━━━━━ EXERCISE INPUTS

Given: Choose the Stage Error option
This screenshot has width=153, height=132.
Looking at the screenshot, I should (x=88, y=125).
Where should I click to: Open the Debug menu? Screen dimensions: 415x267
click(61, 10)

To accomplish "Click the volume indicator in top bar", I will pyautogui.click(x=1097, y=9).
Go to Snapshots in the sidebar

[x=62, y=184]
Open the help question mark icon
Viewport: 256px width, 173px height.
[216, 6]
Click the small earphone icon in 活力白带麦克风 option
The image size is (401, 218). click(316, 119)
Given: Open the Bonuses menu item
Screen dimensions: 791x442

━━━━━━━━━━
━━━━━ EXERCISE INPUTS

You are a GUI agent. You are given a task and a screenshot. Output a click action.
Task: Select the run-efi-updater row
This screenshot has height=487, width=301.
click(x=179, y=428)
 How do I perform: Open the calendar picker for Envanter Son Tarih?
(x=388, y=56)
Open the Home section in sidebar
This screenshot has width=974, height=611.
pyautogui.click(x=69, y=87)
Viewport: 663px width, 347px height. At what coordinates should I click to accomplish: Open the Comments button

━━━━━━━━━━
━━━━━ EXERCISE INPUTS

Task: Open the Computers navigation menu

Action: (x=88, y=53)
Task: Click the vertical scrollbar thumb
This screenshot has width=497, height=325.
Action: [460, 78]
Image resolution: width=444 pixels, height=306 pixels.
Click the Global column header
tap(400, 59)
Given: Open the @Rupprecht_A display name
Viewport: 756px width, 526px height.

━━━━━━━━━━

* INSTRUCTIONS FOR THE TASK
Return, unchanged, the run of lines above that opens with the line containing "Task: Select the run-efi-updater row" and closes with the line containing "Viewport: 663px width, 347px". Include both.

* YOUR RESPONSE
Task: Select the run-efi-updater row
This screenshot has height=487, width=301.
click(x=179, y=428)
 How do I perform: Open the calendar picker for Envanter Son Tarih?
(x=388, y=56)
Open the Home section in sidebar
This screenshot has width=974, height=611.
pyautogui.click(x=69, y=87)
Viewport: 663px width, 347px height. At what coordinates should I click to accomplish: Open the Comments button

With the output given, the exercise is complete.